*Task prompt*.
Please restate the following records word for word.

━━ Extracted records ━━

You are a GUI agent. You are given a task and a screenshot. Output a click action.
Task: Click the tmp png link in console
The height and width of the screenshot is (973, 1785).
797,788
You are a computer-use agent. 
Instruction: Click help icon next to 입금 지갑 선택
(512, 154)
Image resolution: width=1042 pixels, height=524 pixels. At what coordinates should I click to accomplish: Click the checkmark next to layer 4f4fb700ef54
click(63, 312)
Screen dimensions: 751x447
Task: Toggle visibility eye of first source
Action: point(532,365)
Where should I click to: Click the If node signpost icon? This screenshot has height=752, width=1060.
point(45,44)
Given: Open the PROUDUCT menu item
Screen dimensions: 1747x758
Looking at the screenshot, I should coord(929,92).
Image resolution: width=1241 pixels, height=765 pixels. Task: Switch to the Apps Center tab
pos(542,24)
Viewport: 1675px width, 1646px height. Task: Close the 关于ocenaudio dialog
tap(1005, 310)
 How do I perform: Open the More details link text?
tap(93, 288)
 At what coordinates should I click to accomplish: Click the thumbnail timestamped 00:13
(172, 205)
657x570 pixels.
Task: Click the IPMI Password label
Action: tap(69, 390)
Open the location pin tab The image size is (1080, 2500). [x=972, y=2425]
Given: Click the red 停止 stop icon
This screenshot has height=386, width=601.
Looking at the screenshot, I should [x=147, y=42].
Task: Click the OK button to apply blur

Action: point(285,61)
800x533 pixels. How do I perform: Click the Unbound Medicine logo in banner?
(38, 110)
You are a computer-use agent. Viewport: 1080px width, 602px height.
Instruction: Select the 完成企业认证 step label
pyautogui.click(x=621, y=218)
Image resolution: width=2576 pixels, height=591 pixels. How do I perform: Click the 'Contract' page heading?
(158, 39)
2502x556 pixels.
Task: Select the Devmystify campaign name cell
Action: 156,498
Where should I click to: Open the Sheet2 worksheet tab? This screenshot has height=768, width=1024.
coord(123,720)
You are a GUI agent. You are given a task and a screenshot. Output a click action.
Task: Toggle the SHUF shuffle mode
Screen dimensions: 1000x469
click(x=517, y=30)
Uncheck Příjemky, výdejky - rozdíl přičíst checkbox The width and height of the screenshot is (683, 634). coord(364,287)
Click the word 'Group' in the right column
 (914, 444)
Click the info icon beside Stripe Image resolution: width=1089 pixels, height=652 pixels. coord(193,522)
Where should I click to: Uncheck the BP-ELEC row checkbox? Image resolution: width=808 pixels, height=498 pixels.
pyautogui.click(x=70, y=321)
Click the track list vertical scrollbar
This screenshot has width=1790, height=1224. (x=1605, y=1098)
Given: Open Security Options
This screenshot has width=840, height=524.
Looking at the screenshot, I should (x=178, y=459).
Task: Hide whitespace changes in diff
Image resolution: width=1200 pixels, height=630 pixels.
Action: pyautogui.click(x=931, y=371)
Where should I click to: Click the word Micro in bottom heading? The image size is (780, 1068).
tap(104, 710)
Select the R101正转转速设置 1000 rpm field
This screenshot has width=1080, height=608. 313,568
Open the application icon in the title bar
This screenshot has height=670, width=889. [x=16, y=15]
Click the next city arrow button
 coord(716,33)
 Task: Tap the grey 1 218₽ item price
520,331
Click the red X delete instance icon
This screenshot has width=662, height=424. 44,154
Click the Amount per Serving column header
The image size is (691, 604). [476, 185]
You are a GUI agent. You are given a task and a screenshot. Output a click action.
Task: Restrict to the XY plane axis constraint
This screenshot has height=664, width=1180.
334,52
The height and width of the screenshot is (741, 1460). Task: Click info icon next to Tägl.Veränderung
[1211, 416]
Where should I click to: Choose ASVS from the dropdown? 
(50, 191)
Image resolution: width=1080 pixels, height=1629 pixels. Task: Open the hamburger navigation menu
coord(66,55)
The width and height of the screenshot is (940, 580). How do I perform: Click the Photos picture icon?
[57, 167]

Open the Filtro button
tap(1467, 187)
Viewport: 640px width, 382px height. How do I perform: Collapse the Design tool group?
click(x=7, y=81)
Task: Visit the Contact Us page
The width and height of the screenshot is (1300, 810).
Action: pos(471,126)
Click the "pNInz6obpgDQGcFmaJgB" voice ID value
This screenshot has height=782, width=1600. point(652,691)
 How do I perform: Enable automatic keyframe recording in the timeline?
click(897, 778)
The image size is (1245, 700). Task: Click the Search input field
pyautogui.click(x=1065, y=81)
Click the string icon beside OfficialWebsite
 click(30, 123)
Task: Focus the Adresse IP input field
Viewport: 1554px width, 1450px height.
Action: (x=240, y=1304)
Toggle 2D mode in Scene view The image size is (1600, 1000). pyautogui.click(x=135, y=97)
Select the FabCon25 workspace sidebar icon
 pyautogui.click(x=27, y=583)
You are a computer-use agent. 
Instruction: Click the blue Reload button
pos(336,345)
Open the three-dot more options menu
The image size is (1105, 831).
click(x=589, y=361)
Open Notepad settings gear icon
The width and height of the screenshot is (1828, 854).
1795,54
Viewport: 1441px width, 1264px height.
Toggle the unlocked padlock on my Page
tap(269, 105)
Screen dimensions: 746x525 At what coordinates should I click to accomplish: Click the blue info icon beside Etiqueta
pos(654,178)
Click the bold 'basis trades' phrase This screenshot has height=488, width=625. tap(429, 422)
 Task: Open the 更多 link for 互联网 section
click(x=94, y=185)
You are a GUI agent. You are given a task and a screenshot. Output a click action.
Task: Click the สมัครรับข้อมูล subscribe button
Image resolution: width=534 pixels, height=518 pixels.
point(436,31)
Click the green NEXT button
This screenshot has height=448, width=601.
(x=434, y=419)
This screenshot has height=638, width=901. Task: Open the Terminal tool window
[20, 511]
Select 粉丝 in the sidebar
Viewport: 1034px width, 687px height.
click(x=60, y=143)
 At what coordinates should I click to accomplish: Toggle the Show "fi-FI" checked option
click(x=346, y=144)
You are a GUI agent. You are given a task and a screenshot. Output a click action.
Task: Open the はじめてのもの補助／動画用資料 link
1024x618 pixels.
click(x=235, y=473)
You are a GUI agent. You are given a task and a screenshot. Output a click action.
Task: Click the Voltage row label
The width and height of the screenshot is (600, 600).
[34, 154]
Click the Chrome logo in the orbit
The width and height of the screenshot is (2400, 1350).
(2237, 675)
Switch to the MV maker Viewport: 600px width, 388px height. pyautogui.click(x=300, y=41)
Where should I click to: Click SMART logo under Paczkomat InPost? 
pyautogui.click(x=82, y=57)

━━━

*Expected output*.
You are a GUI agent. You are given a task and a screenshot. Output a click action.
Task: Click the tmp png link in console
The height and width of the screenshot is (973, 1785).
797,788
You are a computer-use agent. 
Instruction: Click help icon next to 입금 지갑 선택
(512, 154)
Image resolution: width=1042 pixels, height=524 pixels. At what coordinates should I click to accomplish: Click the checkmark next to layer 4f4fb700ef54
click(63, 312)
Screen dimensions: 751x447
Task: Toggle visibility eye of first source
Action: point(532,365)
Where should I click to: Click the If node signpost icon? This screenshot has height=752, width=1060.
point(45,44)
Given: Open the PROUDUCT menu item
Screen dimensions: 1747x758
Looking at the screenshot, I should coord(929,92).
Image resolution: width=1241 pixels, height=765 pixels. Task: Switch to the Apps Center tab
pos(542,24)
Viewport: 1675px width, 1646px height. Task: Close the 关于ocenaudio dialog
tap(1005, 310)
 How do I perform: Open the More details link text?
tap(93, 288)
 At what coordinates should I click to accomplish: Click the thumbnail timestamped 00:13
(172, 205)
657x570 pixels.
Task: Click the IPMI Password label
Action: tap(69, 390)
Open the location pin tab The image size is (1080, 2500). [x=972, y=2425]
Given: Click the red 停止 stop icon
This screenshot has height=386, width=601.
Looking at the screenshot, I should [x=147, y=42].
Task: Click the OK button to apply blur

Action: point(285,61)
800x533 pixels. How do I perform: Click the Unbound Medicine logo in banner?
(38, 110)
You are a computer-use agent. Viewport: 1080px width, 602px height.
Instruction: Select the 完成企业认证 step label
pyautogui.click(x=621, y=218)
Image resolution: width=2576 pixels, height=591 pixels. How do I perform: Click the 'Contract' page heading?
(158, 39)
2502x556 pixels.
Task: Select the Devmystify campaign name cell
Action: 156,498
Where should I click to: Open the Sheet2 worksheet tab? This screenshot has height=768, width=1024.
coord(123,720)
You are a GUI agent. You are given a task and a screenshot. Output a click action.
Task: Toggle the SHUF shuffle mode
Screen dimensions: 1000x469
click(x=517, y=30)
Uncheck Příjemky, výdejky - rozdíl přičíst checkbox The width and height of the screenshot is (683, 634). coord(364,287)
Click the word 'Group' in the right column
 (914, 444)
Click the info icon beside Stripe Image resolution: width=1089 pixels, height=652 pixels. coord(193,522)
Where should I click to: Uncheck the BP-ELEC row checkbox? Image resolution: width=808 pixels, height=498 pixels.
pyautogui.click(x=70, y=321)
Click the track list vertical scrollbar
This screenshot has width=1790, height=1224. (x=1605, y=1098)
Given: Open Security Options
This screenshot has width=840, height=524.
Looking at the screenshot, I should (x=178, y=459).
Task: Hide whitespace changes in diff
Image resolution: width=1200 pixels, height=630 pixels.
Action: pyautogui.click(x=931, y=371)
Where should I click to: Click the word Micro in bottom heading? The image size is (780, 1068).
tap(104, 710)
Select the R101正转转速设置 1000 rpm field
This screenshot has width=1080, height=608. 313,568
Open the application icon in the title bar
This screenshot has height=670, width=889. [x=16, y=15]
Click the next city arrow button
 coord(716,33)
 Task: Tap the grey 1 218₽ item price
520,331
Click the red X delete instance icon
This screenshot has width=662, height=424. 44,154
Click the Amount per Serving column header
The image size is (691, 604). [476, 185]
You are a GUI agent. You are given a task and a screenshot. Output a click action.
Task: Restrict to the XY plane axis constraint
This screenshot has height=664, width=1180.
334,52
The height and width of the screenshot is (741, 1460). Task: Click info icon next to Tägl.Veränderung
[1211, 416]
Where should I click to: Choose ASVS from the dropdown? 
(50, 191)
Image resolution: width=1080 pixels, height=1629 pixels. Task: Open the hamburger navigation menu
coord(66,55)
The width and height of the screenshot is (940, 580). How do I perform: Click the Photos picture icon?
[57, 167]

Open the Filtro button
tap(1467, 187)
Viewport: 640px width, 382px height. How do I perform: Collapse the Design tool group?
click(x=7, y=81)
Task: Visit the Contact Us page
The width and height of the screenshot is (1300, 810).
Action: pos(471,126)
Click the "pNInz6obpgDQGcFmaJgB" voice ID value
This screenshot has height=782, width=1600. point(652,691)
 How do I perform: Enable automatic keyframe recording in the timeline?
click(897, 778)
The image size is (1245, 700). Task: Click the Search input field
pyautogui.click(x=1065, y=81)
Click the string icon beside OfficialWebsite
 click(30, 123)
Task: Focus the Adresse IP input field
Viewport: 1554px width, 1450px height.
Action: (x=240, y=1304)
Toggle 2D mode in Scene view The image size is (1600, 1000). pyautogui.click(x=135, y=97)
Select the FabCon25 workspace sidebar icon
 pyautogui.click(x=27, y=583)
You are a computer-use agent. 
Instruction: Click the blue Reload button
pos(336,345)
Open the three-dot more options menu
The image size is (1105, 831).
click(x=589, y=361)
Open Notepad settings gear icon
The width and height of the screenshot is (1828, 854).
1795,54
Viewport: 1441px width, 1264px height.
Toggle the unlocked padlock on my Page
tap(269, 105)
Screen dimensions: 746x525 At what coordinates should I click to accomplish: Click the blue info icon beside Etiqueta
pos(654,178)
Click the bold 'basis trades' phrase This screenshot has height=488, width=625. tap(429, 422)
 Task: Open the 更多 link for 互联网 section
click(x=94, y=185)
You are a GUI agent. You are given a task and a screenshot. Output a click action.
Task: Click the สมัครรับข้อมูล subscribe button
Image resolution: width=534 pixels, height=518 pixels.
point(436,31)
Click the green NEXT button
This screenshot has height=448, width=601.
(x=434, y=419)
This screenshot has height=638, width=901. Task: Open the Terminal tool window
[20, 511]
Select 粉丝 in the sidebar
Viewport: 1034px width, 687px height.
click(x=60, y=143)
 At what coordinates should I click to accomplish: Toggle the Show "fi-FI" checked option
click(x=346, y=144)
You are a GUI agent. You are given a task and a screenshot. Output a click action.
Task: Open the はじめてのもの補助／動画用資料 link
1024x618 pixels.
click(x=235, y=473)
You are a GUI agent. You are given a task and a screenshot. Output a click action.
Task: Click the Voltage row label
The width and height of the screenshot is (600, 600).
[34, 154]
Click the Chrome logo in the orbit
The width and height of the screenshot is (2400, 1350).
(2237, 675)
Switch to the MV maker Viewport: 600px width, 388px height. pyautogui.click(x=300, y=41)
Where should I click to: Click SMART logo under Paczkomat InPost? 
pyautogui.click(x=82, y=57)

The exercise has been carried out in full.